Perlindungan Konsumen
Namun faktanya ungkap Firman, selama ini pemerintah melalui Pertamina sebagai badan usaha milik negara (BUMN) memposisikan diri sebagai pelaku usaha dan rakyat sebagai konsumen. Dalam perspektif Hukum Perlindungan Konsumen BUMN tergolong sebagai pelaku usaha.
Dengan kata lain tutur Firman, pemerintah selain sebagai regulator juga sebagai pelaku usaha. Sehingga tidak heran jika yang jadi prioritas adalah mencari keuntungan bukan pelayanan publik atau kesejahteraan rakyat.

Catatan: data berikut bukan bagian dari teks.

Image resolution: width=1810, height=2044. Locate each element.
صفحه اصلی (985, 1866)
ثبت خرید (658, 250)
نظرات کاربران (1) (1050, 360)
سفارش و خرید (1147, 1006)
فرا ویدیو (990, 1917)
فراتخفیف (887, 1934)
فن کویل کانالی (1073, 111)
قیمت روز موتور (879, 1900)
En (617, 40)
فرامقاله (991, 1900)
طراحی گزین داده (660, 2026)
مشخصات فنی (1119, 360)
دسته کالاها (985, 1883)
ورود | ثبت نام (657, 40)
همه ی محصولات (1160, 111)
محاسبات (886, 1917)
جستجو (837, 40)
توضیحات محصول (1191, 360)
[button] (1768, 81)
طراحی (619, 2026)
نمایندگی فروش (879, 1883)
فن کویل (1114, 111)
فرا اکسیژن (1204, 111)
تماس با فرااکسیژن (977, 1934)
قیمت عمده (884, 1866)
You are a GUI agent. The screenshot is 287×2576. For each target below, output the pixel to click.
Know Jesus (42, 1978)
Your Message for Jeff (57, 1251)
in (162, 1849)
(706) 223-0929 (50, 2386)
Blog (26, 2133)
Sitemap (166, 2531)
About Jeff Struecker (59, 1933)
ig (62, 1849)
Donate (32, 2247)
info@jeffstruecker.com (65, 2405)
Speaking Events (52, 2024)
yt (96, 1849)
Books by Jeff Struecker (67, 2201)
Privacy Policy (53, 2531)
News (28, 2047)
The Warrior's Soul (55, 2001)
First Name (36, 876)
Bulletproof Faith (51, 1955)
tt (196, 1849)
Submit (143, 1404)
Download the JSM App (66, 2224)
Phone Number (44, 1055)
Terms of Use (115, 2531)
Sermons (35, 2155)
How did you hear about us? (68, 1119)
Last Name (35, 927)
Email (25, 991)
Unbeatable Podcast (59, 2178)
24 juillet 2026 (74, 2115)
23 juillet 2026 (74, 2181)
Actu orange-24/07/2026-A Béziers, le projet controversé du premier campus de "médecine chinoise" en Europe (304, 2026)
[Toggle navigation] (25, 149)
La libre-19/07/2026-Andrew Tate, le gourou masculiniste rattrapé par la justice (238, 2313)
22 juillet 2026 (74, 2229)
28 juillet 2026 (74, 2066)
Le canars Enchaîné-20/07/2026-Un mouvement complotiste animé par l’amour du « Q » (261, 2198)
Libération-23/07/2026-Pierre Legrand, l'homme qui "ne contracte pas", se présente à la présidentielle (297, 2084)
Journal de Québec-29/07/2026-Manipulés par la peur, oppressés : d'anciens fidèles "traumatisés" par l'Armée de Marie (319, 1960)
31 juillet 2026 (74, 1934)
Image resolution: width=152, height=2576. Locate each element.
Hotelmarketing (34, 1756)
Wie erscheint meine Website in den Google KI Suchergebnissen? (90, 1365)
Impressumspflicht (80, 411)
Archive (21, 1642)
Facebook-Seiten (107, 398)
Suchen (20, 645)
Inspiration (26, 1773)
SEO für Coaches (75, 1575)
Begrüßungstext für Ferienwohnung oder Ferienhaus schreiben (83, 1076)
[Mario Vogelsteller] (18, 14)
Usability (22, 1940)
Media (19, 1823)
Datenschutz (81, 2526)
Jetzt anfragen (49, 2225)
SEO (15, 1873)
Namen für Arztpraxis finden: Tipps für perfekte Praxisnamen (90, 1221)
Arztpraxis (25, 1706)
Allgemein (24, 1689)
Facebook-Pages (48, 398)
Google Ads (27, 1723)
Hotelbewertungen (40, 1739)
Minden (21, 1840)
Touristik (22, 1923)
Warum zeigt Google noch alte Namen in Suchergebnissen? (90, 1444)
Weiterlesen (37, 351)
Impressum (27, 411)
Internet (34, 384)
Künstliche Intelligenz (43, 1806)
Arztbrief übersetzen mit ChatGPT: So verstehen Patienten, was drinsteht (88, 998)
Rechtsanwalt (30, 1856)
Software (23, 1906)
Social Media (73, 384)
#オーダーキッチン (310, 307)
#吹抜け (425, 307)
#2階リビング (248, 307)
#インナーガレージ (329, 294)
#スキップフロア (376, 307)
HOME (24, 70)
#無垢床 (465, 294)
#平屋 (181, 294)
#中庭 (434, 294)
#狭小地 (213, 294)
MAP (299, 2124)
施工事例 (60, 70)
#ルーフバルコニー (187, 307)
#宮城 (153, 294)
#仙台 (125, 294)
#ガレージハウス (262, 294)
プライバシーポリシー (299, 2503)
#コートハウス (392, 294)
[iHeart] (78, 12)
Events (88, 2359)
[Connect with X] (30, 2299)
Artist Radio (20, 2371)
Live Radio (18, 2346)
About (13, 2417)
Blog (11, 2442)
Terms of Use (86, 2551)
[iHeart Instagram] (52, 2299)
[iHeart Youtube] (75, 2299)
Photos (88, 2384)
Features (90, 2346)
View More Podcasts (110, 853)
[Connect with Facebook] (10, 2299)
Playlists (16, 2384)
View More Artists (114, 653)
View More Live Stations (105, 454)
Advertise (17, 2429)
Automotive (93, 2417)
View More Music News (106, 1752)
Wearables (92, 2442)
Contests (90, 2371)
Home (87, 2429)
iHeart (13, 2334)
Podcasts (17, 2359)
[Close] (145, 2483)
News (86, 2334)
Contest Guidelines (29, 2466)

"Contoh terkait rendahnya pelayanan, kelangkaan dan tarif komoditas publik. Kondisi dan fenomena tersebut dapat mengakibatkan kedudukan rakyat sebagai konsumen menjadi tidak seimbang dan berada pada posisi yang lemah. Rakyat sebagai konsumen bisa menjadi objek aktivitas bisnis untuk meraup keuntungan yang sebesar-besarnya melalui kiat promosi, cara penjualan, serta penerapan perjanjian standar yang merugikan," sebut Firman.
Konsideran UU RI Nomor 8 Tahun 1999 ttg Perlindungan Konsumen (UUPK) menyebutkan, semakin terbukanya pasar nasional sebagai akibat dari proses globalisasi ekonomi harus tetap menjamin peningkatan kesejahteraan masyarakat serta kepastian atas mutu, jumlah, dan keamanan barang dan atau jasa yang diperolehnya di pasar.
Perlindungan konsumen adalah segala upaya yang menjamin adanya kepastian hukum untuk memberi perlindungan kepada konsumen. Sedangkan Penjelasan UUPK menyebutkan tidak mudah mengharapkan kesadaran pelaku usaha yang pada dasarnya prinsip ekonomi pelaku usaha adalah mendapat keuntungan yang semaksimal mungkin dengan modal seminimal mungkin.
"Prinsip ini sangat potensial merugikan kepentingan konsumen, baik secara langsung maupun tidak langsung. Undang-undang Perlindungan Konsumen dimaksudkan menjadi landasan hukum yang kuat untuk melakukan upaya pemberdayaan konsumen melalui pembinaan dan pendidikan konsumen," terang Firman.
Advertisement
Bertentangan dengan UUD
Firman mengatakan jika pemerintah bersikukuh tidak menurunkan harga jual BBM, maka hal itu bertentangan dengan Pasal 33 UUD 1945. Dalam pasal tersebut dikatakan bumi dan air dan kekayaan alam yang terkandung di dalamnya dikuasai oleh negara dan dipergunakan untuk sebesar-besar kemakmuran rakyat.
Firman menuturkan persoalan tidak diturunkannya harga BBM di Indonesia, setelah harga BBM dunia turun bisa menjadi persoalan serius. Paling tidak kata Firman menyangkut hak politik, ekonomi dan sosial yang akan menjadi sorotan dunia.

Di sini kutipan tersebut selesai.